BACKGROUND OF THE INVENTION

1. Field of the Invention

This invention relates to vehicular lighting system, particularly to one having a housing provided with an optical reflecting surface for reflecting the light produced by LED lamps to have the light passing through an optical panel and projected out for illumination. A heat-dissipating member secured between the housing and the optical panel is installed with LED lamps and has its front end disposed with an auxiliary heat-sink that extends in a reserved space of the optical panel and combined together with the optical panel. Thus, the auxiliary heat-sink's direct contact with atmospheric temperatures enables enhanced heat dissipation effect and prolongs the service life of the LED lamps.

2. Description of the Prior Art

At present, LED lamps are employed as light sources for a car. Since the light intensity of one single LED lamp is impossible to offer enough lumen; therefore, a plurality of LED lamps have to be installed in a lamp housing for collective operation so as to produce appropriate amount of illuminance (LUX) and thus, after these LED lamps are started to emit light, high temperature will be produced and in this case, it is necessary to try to get rid of the high temperature produced by the light emitted by LED lamps and also needs to lower the temperature of the LED lamps in a shining state so as to maintain due operating temperature of the LED lamps. The optimum condition of photoelectric conversion efficiency of the LED lamps is preferably to keep the temperature of the thermal pad at 25° C. When the temperature of a packaging base plate continues to rise, the photoelectric conversion efficiency of the LED lamps will become lower. Generally, if the operating temperature of the LED lamps is around 110° C., the LED lamps can maintain about 80% of photoelectric conversion efficiency and, the higher the operating temperature is, the lower the photoelectric convention efficiency of the LED lamps will become and as a result, the LED lamps will quickly become weakened and impossible to produce enough photoelectric conversion efficiency and finally will result in trouble and damage. Therefore, a common problem confronted by using current LEDs as illuminating lamps is how to quickly dissipate high temperature of operating LED lamps, how to maintain excellent photoelectric conversion efficiency and how to prolong the service life of the LED lamps.

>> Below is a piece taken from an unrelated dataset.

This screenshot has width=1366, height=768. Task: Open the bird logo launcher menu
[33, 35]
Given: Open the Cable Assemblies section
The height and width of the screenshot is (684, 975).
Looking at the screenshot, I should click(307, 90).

Therefore, for preventing LED lamps from becoming weakened quickly, the LED lamps, as disclosed in a U S patent No. 2006120094 A1, titled “Vehicular illumination lamp”, and in anther U.S. Pat. No. 8,246,225 B2, title “Head Light or fog light for motorcycles and automobiles”, are combined with a large-area heat-dissipating member for directly and quickly guide and dissipate high temperature produced by the LED lamps. However, in foresaid two U.S. patents, the heat-dissipating member is covered by an optical panel and a lamp housing (Actually, it is a common problem of conventional vehicular lighting systems using LED lamps); therefore, the heat-dissipating member can only have the heat source of the LED lamps guided to the lamp housing and then, by the lamp housing contacting with outside air of normal temperature to have high temperatures dissipated outward. Nevertheless, such a method of heat dissipation is only to have the lamp housing serving as a main heat-dissipating member so it is obvious that the structure of the conventional car lamp is insufficient in heat dissipation, especially to vehicular lighting systems that need comparatively large illumination and that is limited and contracted in volume. Therefore, the conventional LED lamps are likely to become weakened quickly and damaged due to inefficient heat dissipation.

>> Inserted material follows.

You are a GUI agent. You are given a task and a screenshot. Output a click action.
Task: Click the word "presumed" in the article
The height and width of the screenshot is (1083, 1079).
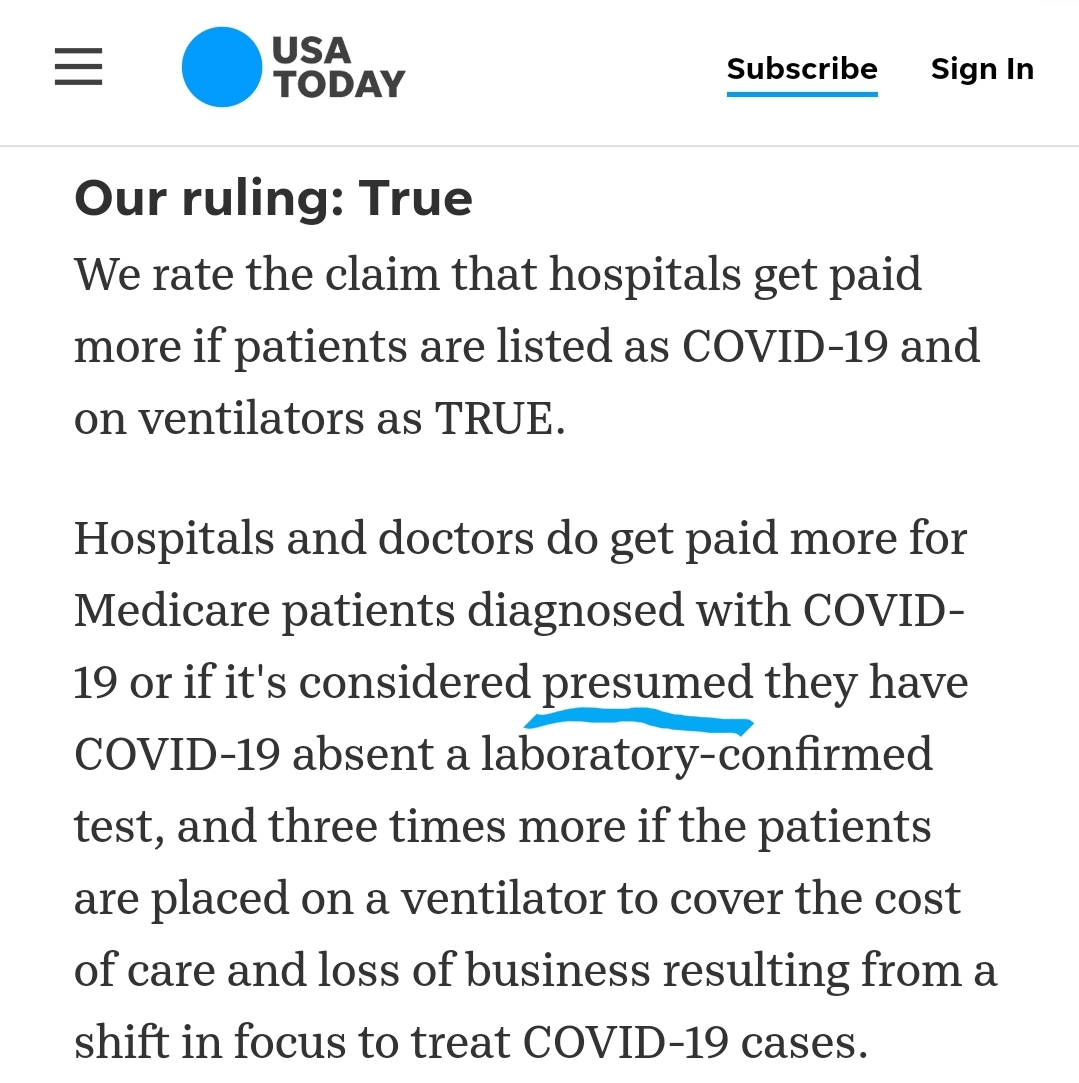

For this reason, the inventor of this invention, having much experience in designing and manufacturing lighting systems, understands and researches the problem of heat dissipation efficiency of vehicular lighting systems and hence devised this invention.

SUMMARY OF THE INVENTION

The objective of this invention is to offer a vehicular lighting system provided with a heat-dissipating member able to contact with a great quantity of normal-temperature outside air. Thus, high temperature produced by LED lamps in a photoelectric conversion process can be quickly guided and dissipated outward for maintaining proper operating temperature and due photoelectric conversion efficiency of the LED lamps, able to enhance heat-dissipation effect of the LED lamps and prolong the service life of the LED lamps.

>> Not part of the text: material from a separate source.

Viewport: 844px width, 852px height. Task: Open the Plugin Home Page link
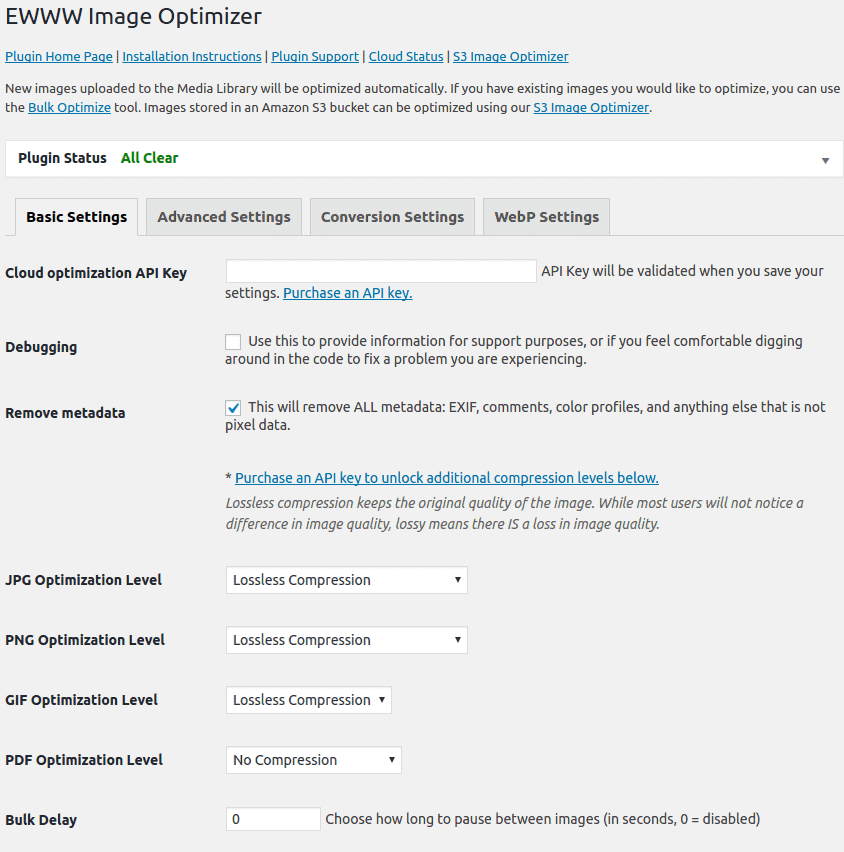58,57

The vehicular lighting system in the present invention includes a housing provided with an optical reflecting surface for reflecting light produced by LED lamps to have the light passing through an optical panel and projected outward for lighting. The vehicular lighting system has a heat-dissipating member secured between the housing and the optical panel and installed with LED lamps. The heat-dissipating member has its front end disposed with an auxiliary heat sink extending in a reserved space of the optical panel and firmly combined with the optical panel. Thus, the auxiliary heat sink can directly contact with normal-temperature outside air, able to elevate heat dissipation effect of the LED lamps and prolong the service life of the LED lamps.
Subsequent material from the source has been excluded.